-- start DOCUMENT EXTRACT --

I am in the Community Hall at Doug Duncan Drive waiting for the Clock Tower developer to tell us why Newmarket’s historic Main Street needs a giant condo building as a backdrop.
The meeting has not been widely publicised but, thanks to the bush telegraph, the room is packed for the presentation. The Mayor is here. And so is regional councillor John Taylor and councillors Tom Hempen, Joe Sponga, Chris Emanuel and Jane Twinney.
Brad Rogers from Groundswell is here, lurking at the back. He is one of the people responsible for Slessor Square. I am getting to know all the faces in this tight little community of developers and planners.
I see someone from the Town’s Planning Department, wearing an identifying Newmarket badge. How on earth is it possible, I ask, that something as huge, overbearing and inappropriate could get this far? Why weren’t the developers told that something so disfiguring and on this scale was a complete non-starter? He tells me it is all subjective.
I wince. The Planning Department should be our first line of defence against bad development. That's what they are paid to do.
Now Chris Bobyk, the project manager from the Forrest Group, kicks things off. He wants to bring vitality back to the downtown.
The Forrest Group website tells us they make things happen and get results for projects that present complex structural and environmental challenges
by leveraging our strong reputation and existing relationships with municipal staff and politicians
Ah! So that’s how it works.
We learn that the residents of the Clock Tower retirement residence are already moving out. The developer is negotiating with other landowners.
Chris tells us they are listening to what the Heritage movement people have to say. He welcomes their feedback.
As it happens, Newmarket’s official Heritage Advisory Committee met this week and voted 6-1 against the Clock Tower development. Chris didn’t mention this.
Anyway, who was this black sheep who guards the Town’s heritage on our behalf? And what were his or her reasons for supporting this totally out-of-place condo block that would mutilate the Main Street?
The Town’s representative on the Committee is Ward 4 councillor, Tom Hempen. He does the right thing, voting against.
Chris is now telling us about his attention to detail. The building uses light colours “to blend in”.
An old alleyway, now blocked off by the pizza place, is going to be reinstated to improve “connectivity”.
There could be a big mural on the exposed flank wall at the southern end of the new development.

-- end DOCUMENT EXTRACT --

__PROBLEM SET__:
(a) Decide whether each statement agrees with the account of the Clock Tower developer meeting, answering yes or no and quoting the words of that account that settle it. (i) Newmarket's Heritage Advisory Committee voted 6-1 against the Clock Tower development. (ii) Chris Bobyk told the room about the Heritage Advisory Committee's vote. (iii) The proposed building is to use dark colors.
(b) Carry the account of the Clock Tower developer meeting forward, picking up after its final sentence about the mural.

-- start GIVEN MATERIAL --

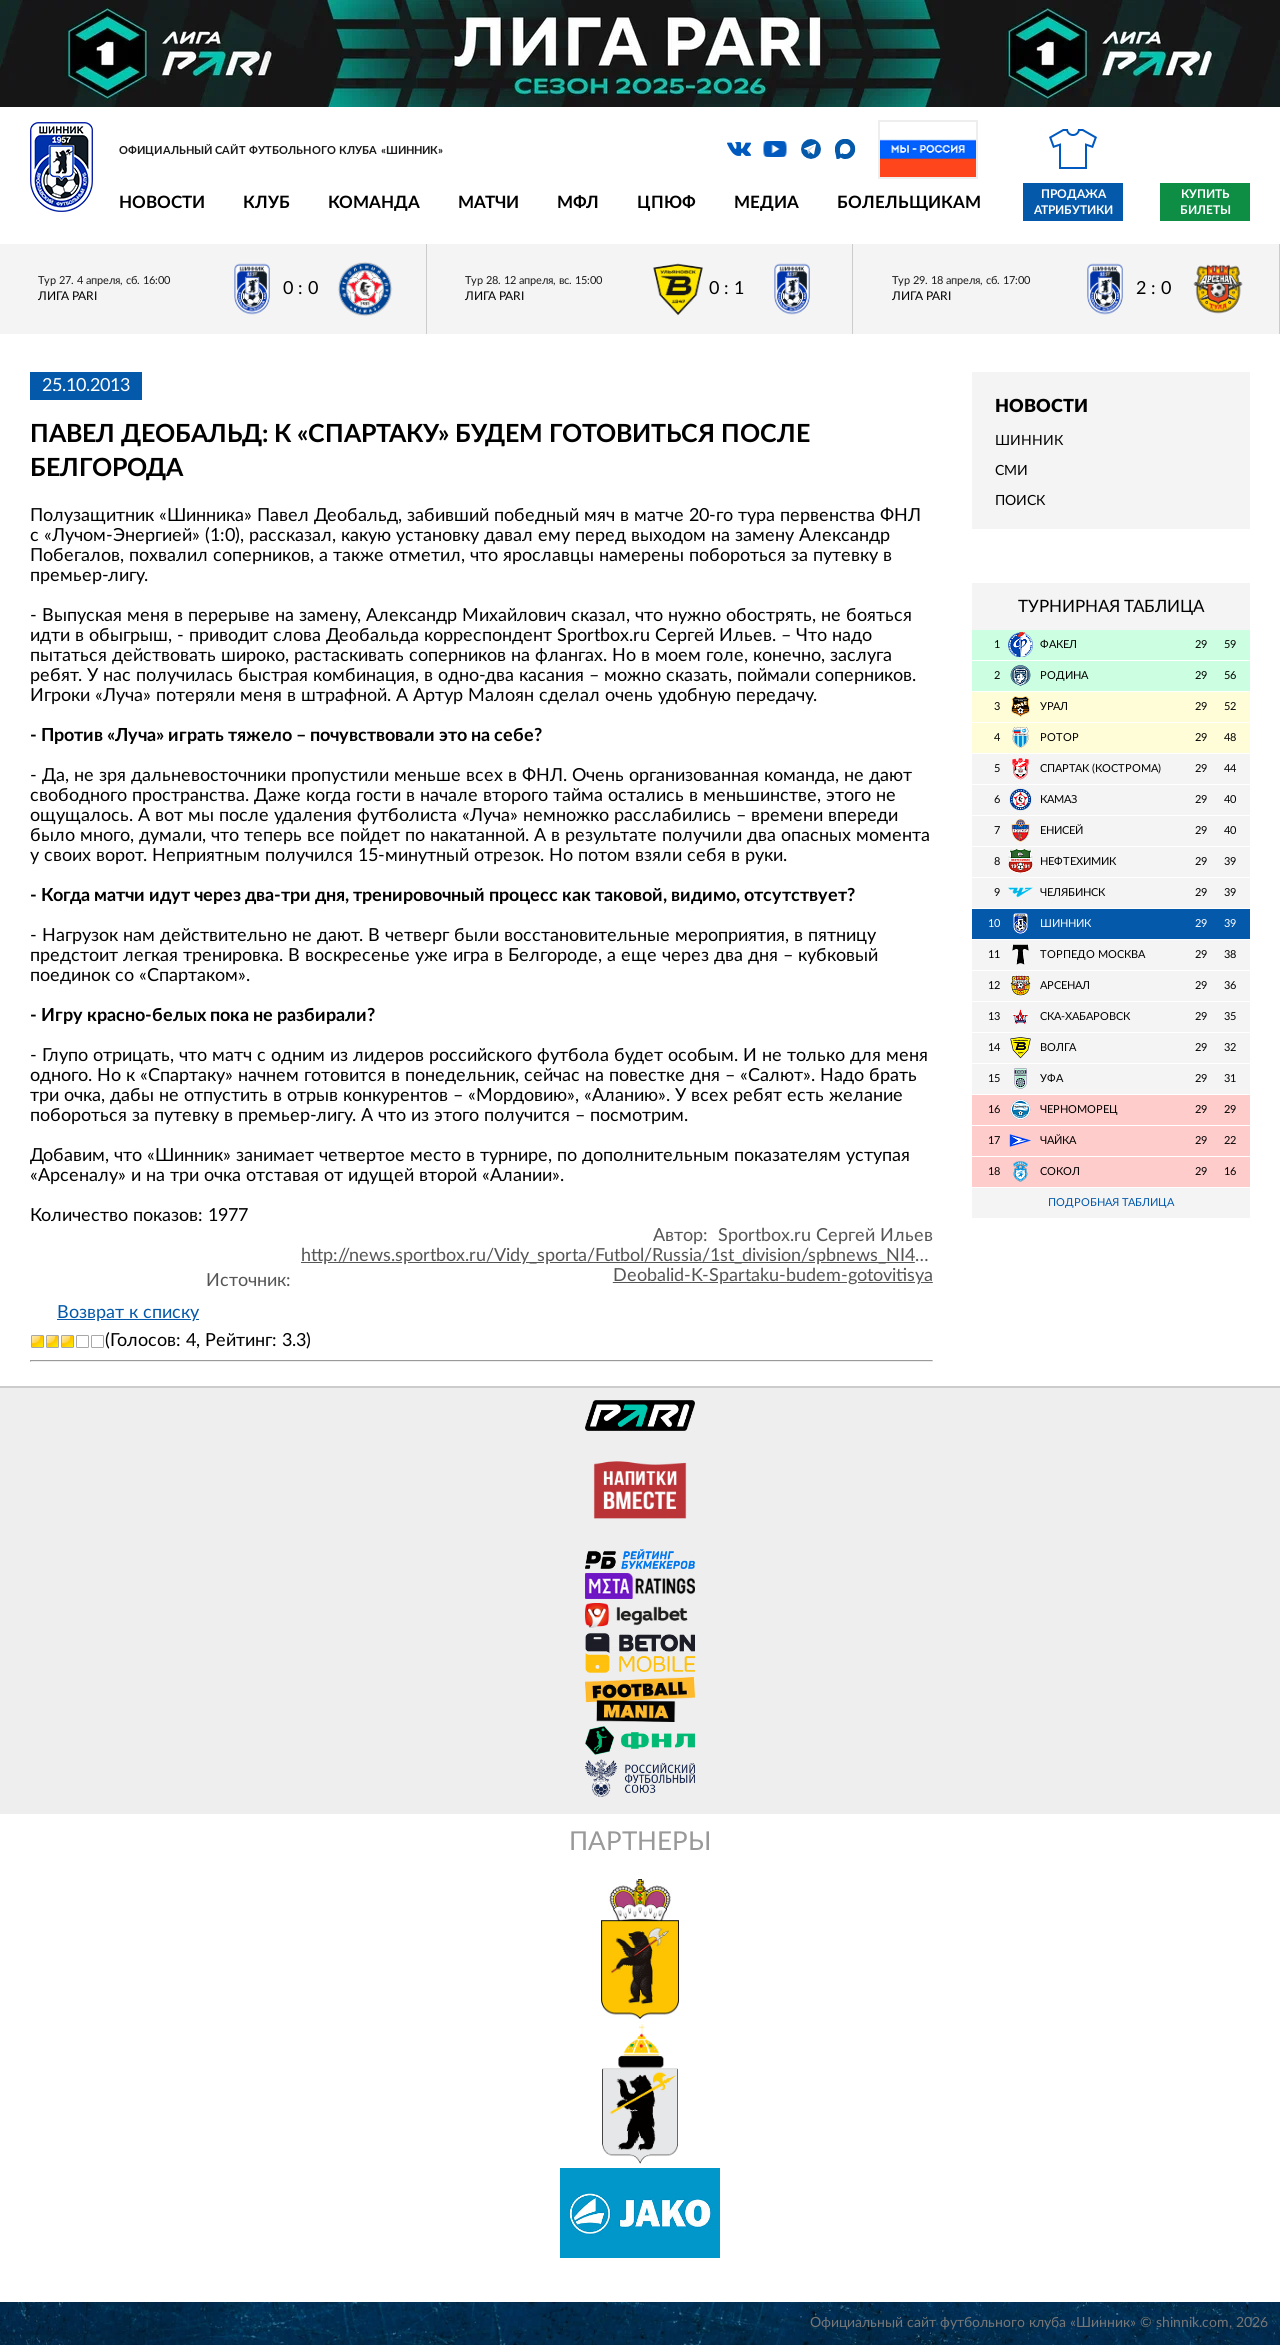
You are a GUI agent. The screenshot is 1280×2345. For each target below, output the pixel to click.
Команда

-- end GIVEN MATERIAL --

__TASK RESPONSES__:
(a)
(i) Yes: "voted 6-1 against the Clock Tower development"
(ii) No: "Chris didn’t mention this."
(iii) No: "The building uses light colours"

(b)
He persistently refers to Park “Street” rather than Park Avenue. This gets a few people chuckling, lightening the mood.
Now he is talking about two level underground parking – including, possibly, parking under Market Square which is owned by the Town.
Now a revelation.
Chris tells us “We had this building higher and we dropped it down lower.”
He tells us he appreciates concerns about scale and height and they are doing their best to mitigate things.
What a generous concession! Goodness knows what the original would have looked like.
As it is, the Condo is higher than the steeple on the adjacent Trinity Church.
Right on cue, someone from the Church expresses concern about the shadows that will be created which could prevent light streaming through their stained glass windows.
A wit in the audience says they must learn to walk in the shadow.
We are told these are details for later.
The developers want to restore the original facades. Potentially, this could involve rebuilding them, brick by brick. (Fat chance, I’d say)
Now we are into the question and answer session with lots of people, inevitably, expressing concerns about traffic. We hear there will be 185 parking spaces.
But for some petrol-heads this isn’t enough. They demand more on the grounds that people have to use their car. A woman complains there is no public transport near by.
Parts of the audience spring to life and, unusually, she is heckled and reminded the GO train station is ten minutes walk away from Main Street.
This triggers a string of related questions.
How will the development impact on the adjacent neighbourhood – especially as the George V School on Park Avenue is also a candidate for redevelopment?
What about safety? There are lots of pedestrians around the library. And toddlers attending the nursery opposite. It is a busy little neck of the woods.
Now we are on to the environment.
How green will the building be?
The Forrest Group proclaims itself “assertively green” and Chris burnishes its credentials further.
He says they will use green technology as much as possible. This may mean a green roof or it might mean electric car plug-ins and so on. We shall have to wait and see what materialises.
What a tease!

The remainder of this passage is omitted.